- KUTIPAN UNTUK DIBACA -
···
Sebagai daerah bekas konflik Maluku memiliki tingkat labilitas sosial politik yang tinggi. Sama dengan Papua dan Nangroe Aceh Darussalam (NAD) relatif pertumbuhannya lamban.
Secara universal pertumbuhan ekonomi daerah-daerah konflik mengalami keterlambatan dan menghalangi pembangunan. Aceh gambaran daerah konflik yang kesejahteraan rakyatnya tertinggal dibandingkan kawasan lain di Sumatera.
Hal itu karena konflik selalu menimbulkan tidak ada jaminan hukum dan keamanan, kekhawatiran para pengusaha karena investasinya terancam, tak ada lapangan kerja baru, pengangguran meningkat, masyarakat tidak produktif dan terjadi low income bahkan loss income.
Pun komunikasi sosial dan perhubungan tidak normal, pysikologi publik minder dan traumatis, ketidakmampuan berkompetisi dengan daerah lain, selalu diliputi oleh situasi eksplosif, kerusuhan (riot) yang menghancurkan pembangunan, kehancuran demokrasi: tertutupnya akses informasi, kerugian bagi media massa, dan ancaman potensial atas kebebasan pers.
Kunci utama bagi maju-mundurnya suatu negara atau daerah memang tergantung banyak faktor. Salah satu sebagaimana dimaksud Prof.Ordway di awal tulisan ini yakni kualitas kepemimpinan.
Seorang pemimpin harus banyak akal yang dimaksud Prof. Ordway di atas tidak lain yakni pemimpin harus memiliki kecakapan, integritas, punya kematangan intelektual, emosional, dan spiritual yang religius, amanah, ikhlas, dan menganggap kerja itu ibadah.
···
- BARIS YANG DISEDIAKAN -
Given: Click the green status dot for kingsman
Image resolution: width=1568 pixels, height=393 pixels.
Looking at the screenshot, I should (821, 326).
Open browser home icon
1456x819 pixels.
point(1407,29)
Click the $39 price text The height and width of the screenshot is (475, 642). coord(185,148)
···
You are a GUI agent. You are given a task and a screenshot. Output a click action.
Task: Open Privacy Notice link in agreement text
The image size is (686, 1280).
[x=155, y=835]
···
- TUGAS DAN LATIHAN -
1. Ubah paragraf dalam kutipan tentang daerah konflik yang diawali "Hal itu karena konflik" menjadi daftar poin singkat tanpa menghilangkan fakta utamanya.
2. Dalam kutipan tentang daerah konflik, daerah mana yang kesejahteraan rakyatnya disebut tertinggal dibandingkan kawasan lain di Sumatera?
3. Teruskan kutipan tentang daerah konflik dan kualitas kepemimpinan mulai dari kalimat terakhirnya.

- SEBAGAI JAWABAN -
1.
Akibat konflik:
- Tidak ada jaminan hukum dan keamanan
- Pengusaha khawatir investasinya terancam
- Tidak ada lapangan kerja baru
- Pengangguran meningkat
- Masyarakat tidak produktif
- Terjadi low income, bahkan loss income

2. Aceh.

3.
Juga memiliki kemampuan sense of cricis yakni kepekaan mengatasi krisis. Seorang pemimpin harus menjadi problem of solving atau pemecah masalah (mencari solusi), bukan justeru menjadi bagian dari masalah. Karena itu kualitas kepemimpinan sangat menentukan keberhasilan pembangunan yang terjadi dalam kehidupan atau institusi manapun baik di pusat maupun daerah.
Tahun 2024 kita akan memasuki perhelatan tahun politik untuk pemilihan anggota legislatif, kepala daerah, walikota, gubernur, dan presiden. Salah satu malapetaka besar bisa mengancam masyarakat dan bangsa kita bila terjadi krisis kepemimpinan.
Untuk menghindari kesalahan dan keterjebakan dalam lingkaran setan ketertinggalan, kemiskinan, dan keterbelakangan pembangunan, maka dalam rekrutmen kepemimpinan di tahun politik 2024 nanti masalah kepemimpinan dan masa depan pembangunan harus selalu diaktualisasikan.
Juga perlu direvitalisasikan dan dipublikasikan dalam proses demokratisasi secara konsisten sehingga tumbuh public participation. Dari sini kita berharap kelak lahir pemimpin yang banyak akal, punya kecakapan, integritas, memiliki kematangan intelektual, emosional, dan spiritual yang religius demi kemajuan daerah dan Tanah Air tercinta.(***)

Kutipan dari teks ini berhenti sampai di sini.